-- Check your understanding --
• 1. Transcribe the passage of the Time Machine restore post that begins at "I’ve had backup" and stops after "bare metal restores.".
• 2. Pick up the Time Machine restore post after its last sentence and keep writing it.

I’ve had backup means in place before Leopard came out. Specifically, a snapshot based setup using rsync and hard links on my linux box. Nonetheless, it hasn’t been half as useful as time machine – if for no other reason than the ability to do bare metal restores.
I’ve had to do them twice now.
The first time was when my laptop was dropped shortly after closing the lid while still writing out. The drive had to be replaced and restored from an external TM backup. I’m writing this on it now, as a matter of fact.
The second time was the other day – discovering my desktop hung up (which has effectively become a household media server and sandboxed surfstation for the kids). Turns out the boot drive was suffering from a string of communications errors, though the diagnostics and file repair programs said everything was fine. One trip to Staples and a few hours later and I had a restored desktop.

-- Available data --
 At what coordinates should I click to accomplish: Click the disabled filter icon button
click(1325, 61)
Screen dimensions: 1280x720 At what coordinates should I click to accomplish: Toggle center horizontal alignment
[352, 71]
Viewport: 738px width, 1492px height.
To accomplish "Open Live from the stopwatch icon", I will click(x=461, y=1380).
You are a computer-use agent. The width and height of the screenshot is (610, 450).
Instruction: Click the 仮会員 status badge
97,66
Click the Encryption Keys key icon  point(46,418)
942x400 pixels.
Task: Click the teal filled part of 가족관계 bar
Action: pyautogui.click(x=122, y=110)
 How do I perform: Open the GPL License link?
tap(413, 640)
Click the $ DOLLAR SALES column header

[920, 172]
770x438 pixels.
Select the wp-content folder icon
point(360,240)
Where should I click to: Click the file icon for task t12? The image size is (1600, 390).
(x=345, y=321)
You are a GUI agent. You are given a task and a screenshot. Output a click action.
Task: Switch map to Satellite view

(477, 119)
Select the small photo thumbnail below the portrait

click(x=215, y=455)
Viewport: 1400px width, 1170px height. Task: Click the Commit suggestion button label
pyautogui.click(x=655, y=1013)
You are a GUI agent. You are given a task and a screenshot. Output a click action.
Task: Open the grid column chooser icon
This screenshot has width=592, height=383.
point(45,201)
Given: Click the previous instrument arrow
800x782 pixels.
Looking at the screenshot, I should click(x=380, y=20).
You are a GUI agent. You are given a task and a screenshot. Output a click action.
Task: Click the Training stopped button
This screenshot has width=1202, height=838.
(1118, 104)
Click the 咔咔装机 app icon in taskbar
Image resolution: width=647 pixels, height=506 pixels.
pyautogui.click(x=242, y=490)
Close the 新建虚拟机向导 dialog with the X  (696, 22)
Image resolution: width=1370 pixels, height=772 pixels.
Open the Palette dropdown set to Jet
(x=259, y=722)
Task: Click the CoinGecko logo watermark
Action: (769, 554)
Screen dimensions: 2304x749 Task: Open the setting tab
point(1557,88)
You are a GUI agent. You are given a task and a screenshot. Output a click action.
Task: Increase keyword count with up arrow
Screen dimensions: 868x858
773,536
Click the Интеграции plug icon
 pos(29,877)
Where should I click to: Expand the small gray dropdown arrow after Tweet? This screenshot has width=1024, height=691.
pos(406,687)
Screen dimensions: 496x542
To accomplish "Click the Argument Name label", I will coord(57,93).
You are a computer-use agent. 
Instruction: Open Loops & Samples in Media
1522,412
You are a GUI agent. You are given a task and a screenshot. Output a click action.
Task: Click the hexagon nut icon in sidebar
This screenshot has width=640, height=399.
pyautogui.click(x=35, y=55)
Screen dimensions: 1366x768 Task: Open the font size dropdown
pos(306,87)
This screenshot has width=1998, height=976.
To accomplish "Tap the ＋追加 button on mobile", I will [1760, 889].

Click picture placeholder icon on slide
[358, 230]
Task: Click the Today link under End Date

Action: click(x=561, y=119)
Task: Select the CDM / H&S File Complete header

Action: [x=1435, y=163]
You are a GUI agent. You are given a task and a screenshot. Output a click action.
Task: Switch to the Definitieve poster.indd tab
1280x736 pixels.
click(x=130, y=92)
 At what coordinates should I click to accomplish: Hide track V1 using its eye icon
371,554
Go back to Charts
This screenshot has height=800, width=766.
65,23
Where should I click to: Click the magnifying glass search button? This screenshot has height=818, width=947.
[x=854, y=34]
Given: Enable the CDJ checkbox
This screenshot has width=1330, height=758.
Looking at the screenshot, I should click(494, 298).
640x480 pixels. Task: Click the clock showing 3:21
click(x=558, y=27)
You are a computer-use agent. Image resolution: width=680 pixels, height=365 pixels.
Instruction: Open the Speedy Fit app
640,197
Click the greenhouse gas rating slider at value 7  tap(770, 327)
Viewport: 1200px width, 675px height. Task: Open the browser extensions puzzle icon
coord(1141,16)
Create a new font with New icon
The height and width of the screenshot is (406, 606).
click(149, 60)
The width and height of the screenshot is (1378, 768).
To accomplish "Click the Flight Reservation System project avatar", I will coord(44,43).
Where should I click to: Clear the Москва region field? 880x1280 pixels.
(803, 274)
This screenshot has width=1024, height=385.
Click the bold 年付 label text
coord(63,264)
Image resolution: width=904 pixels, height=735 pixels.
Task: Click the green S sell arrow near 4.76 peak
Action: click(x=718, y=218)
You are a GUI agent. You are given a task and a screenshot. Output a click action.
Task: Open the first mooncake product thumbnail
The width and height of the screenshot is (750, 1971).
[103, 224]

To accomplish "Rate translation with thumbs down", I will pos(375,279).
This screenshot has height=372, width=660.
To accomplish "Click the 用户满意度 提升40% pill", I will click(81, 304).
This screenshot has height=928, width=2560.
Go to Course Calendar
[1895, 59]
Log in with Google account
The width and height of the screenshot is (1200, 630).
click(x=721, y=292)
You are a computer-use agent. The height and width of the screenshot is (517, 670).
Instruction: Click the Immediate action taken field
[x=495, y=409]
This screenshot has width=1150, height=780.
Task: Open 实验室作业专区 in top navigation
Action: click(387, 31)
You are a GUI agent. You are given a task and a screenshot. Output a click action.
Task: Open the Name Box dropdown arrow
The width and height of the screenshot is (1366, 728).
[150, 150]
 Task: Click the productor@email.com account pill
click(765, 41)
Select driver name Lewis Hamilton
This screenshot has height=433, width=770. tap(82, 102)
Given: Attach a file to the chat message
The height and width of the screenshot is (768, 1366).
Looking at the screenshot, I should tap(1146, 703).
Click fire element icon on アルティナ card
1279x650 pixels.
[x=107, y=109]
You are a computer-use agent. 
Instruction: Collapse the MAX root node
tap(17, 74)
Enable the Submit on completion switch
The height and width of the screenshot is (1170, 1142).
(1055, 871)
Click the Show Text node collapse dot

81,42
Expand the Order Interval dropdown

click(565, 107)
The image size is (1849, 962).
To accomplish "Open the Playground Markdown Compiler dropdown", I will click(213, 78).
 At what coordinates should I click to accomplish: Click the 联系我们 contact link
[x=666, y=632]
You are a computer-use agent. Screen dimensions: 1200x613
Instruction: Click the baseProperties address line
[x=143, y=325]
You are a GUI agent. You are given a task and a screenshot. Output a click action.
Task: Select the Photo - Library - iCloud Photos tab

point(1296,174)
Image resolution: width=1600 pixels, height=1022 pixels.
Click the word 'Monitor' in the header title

-- Responses to the exercise --
• 1.
I’ve had backup means in place before Leopard came out. Specifically, a snapshot based setup using rsync and hard links on my linux box. Nonetheless, it hasn’t been half as useful as time machine – if for no other reason than the ability to do bare metal restores.

• 2.
I’ll say it now. It isn’t perfect. Super Duper would have allowed me to have a bootable replica of the entire drive that I could have switched to and continued to work off of. It would have been just as effective for a bare metal restore if that had been needed. I’m a huge fan of super duper.
What SD doesn’t do is snapshots. Changes in files overwrite old files. Deleted files are never erased and just accumulate. There is effectively no way to go back and recover the email, file, picture, or system state that existed at time x before you accidentally made the wrong change and hit “save”.
Ideally, I’d use both.
edit: cut down next-to-last paragraph to save space and clarify meaning.